Topic: Continuous group actions as functors

Bernd Losert (Feb 03 2024 at 14:26):

It is well known that every group action of a fixed group G on sets can be encoded as a functor {G} → Set, where {G} is the one-object-category version of G.

I am trying to work this out in the setting of continuous group actions. Now, I know this wont' work in Top since you require that the category be Cartesian closed, so let's use instead the category Conv of convergence spaces, which is Cartesian closed.

Also, it seems we need to work in an enriched setting: If G is a convergence group, then the one-object category {G} needs to be Conv-enriched. I don't think I need to enrich Conv though.

Is there anything else I need to do here? Also, any reference to this construction in the continuous setting would be greatly appreciated.

Morgan Rogers (he/him) (Feb 03 2024 at 16:40):

Bernd Losert said:

I am trying to work this out in the setting of continuous group actions. Now, I know this wont' work in Top since you require that the category be Cartesian closed, so let's use instead the category Conv of convergence spaces, which is Cartesian closed.

What is it that requires that the category to be cartesian closed?

Also, it seems we need to work in an enriched setting: If G is a convergence group, then the one-object category {G} needs to be Conv-enriched. I don't think I need to enrich Conv though.

Is there anything else I need to do here? Also, any reference to this construction in the continuous setting would be greatly appreciated.

A more concise version of this set-up is to consider group objects in Conv; you can directly apply the diagrammatic definition of group action that way (morphism $G \times X \to X$ satisfying some axioms for the interaction with the group structure morphisms).

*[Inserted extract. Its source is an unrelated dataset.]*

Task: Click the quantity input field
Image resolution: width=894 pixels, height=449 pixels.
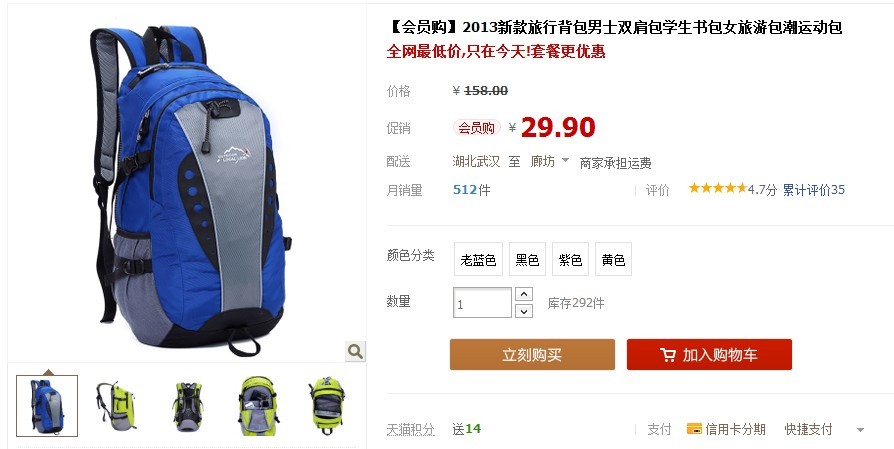Action: tap(482, 303)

Bernd Losert (Feb 03 2024 at 16:53):

What is it that requires that the category to be cartesian closed?

Because the functorial definition defines actions as morphisms of type G → (X → X) and you need uncurrying to turn this into G × X → X.

A more concise version of this set-up is to consider group objects...

Yes, but the goal here is to give a functorial representation.

Morgan Rogers (he/him) (Feb 03 2024 at 17:20):

Bernd Losert said:

What is it that requires that the category to be cartesian closed?

Because the functorial definition defines actions as morphisms of type G → (X → X) and you need uncurrying to turn this into G × X → X.

That makes these two things equivalent in a ccc, but you can still always use the latter if you merely have products (and this is what I normally consider the definition of a group action).

Morgan Rogers (he/him) (Feb 03 2024 at 17:22):

Ah I see you were already discussing something very similar here.

Morgan Rogers (he/him) (Feb 03 2024 at 17:26):

So I would consider @Kevin Arlin 's description of the Lawvere theory for monoid actions if you want a functorial representation. You can extract the category of actions of a specific monoid as a subcategory of that to avoid the problem you were encountering with the fixed monoid Lawvere theory where the monoid elements are discrete morphisms in the theory.

Bernd Losert (Feb 03 2024 at 17:31):

Yes, I could start using Lawvere theory, but I am still curious if the functorial representation {G} → Conv would work.

Morgan Rogers (he/him) (Feb 03 2024 at 17:32):

You can express it as an internal functor category, but cashing that out turns everything into products anyhow.

Bernd Losert (Feb 03 2024 at 17:33):

Do you happen to know of any paper or book that works through it?

Morgan Rogers (he/him) (Feb 03 2024 at 17:34):

I think Part C of Sketches of an Elephant should have you covered, although I would need to look into it to send you to the right section.

Morgan Rogers (he/him) (Feb 03 2024 at 17:35):

(it does it in the context of toposes but only finite limits are involved)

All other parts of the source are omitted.